=== LISTED RECORDS ===
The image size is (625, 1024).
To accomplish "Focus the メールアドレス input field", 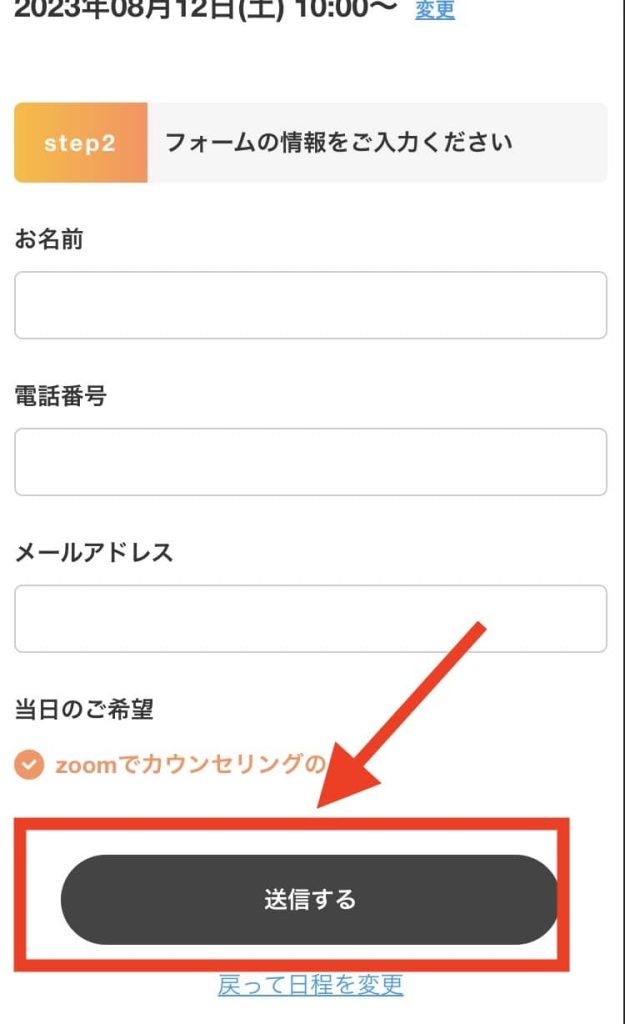I will coord(310,619).
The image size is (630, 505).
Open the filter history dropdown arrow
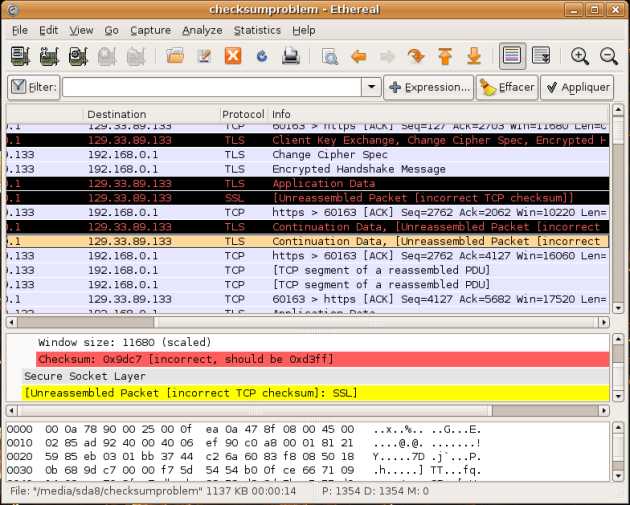(x=370, y=88)
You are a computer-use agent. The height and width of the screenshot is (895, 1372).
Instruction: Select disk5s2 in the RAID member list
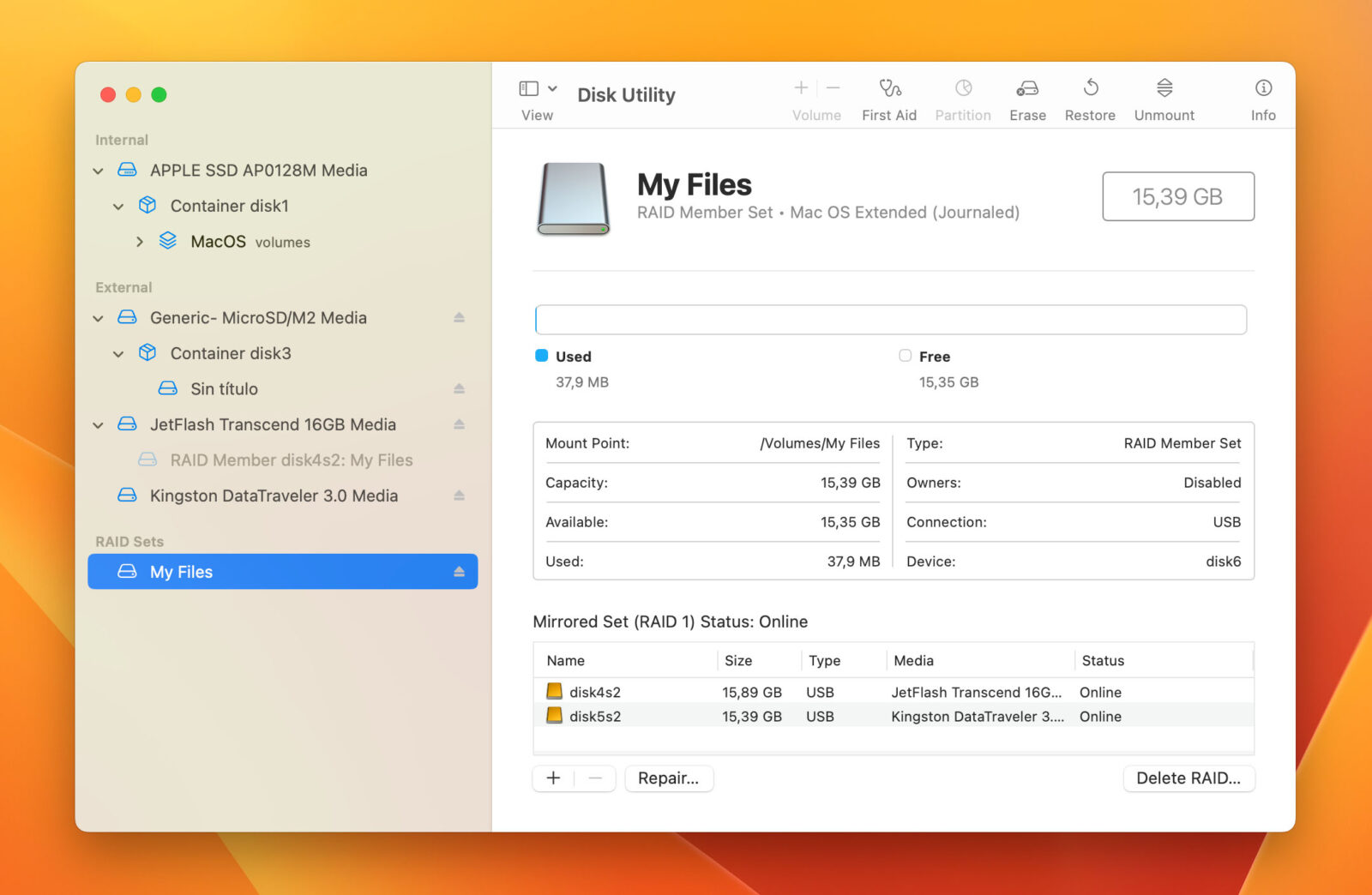coord(594,716)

=== DESCRIPTION OF THE TASK ===
Reproduce the records starting at the line containing "You are a computer-use" and ending at the end of the records, replacing "agent" with "assistant" and leaving all other wording unchanged. Omit the pictures from your answer.

=== SOLVED EXERCISE ===
You are a computer-use assistant. The height and width of the screenshot is (895, 1372).
Instruction: Select disk5s2 in the RAID member list
coord(594,716)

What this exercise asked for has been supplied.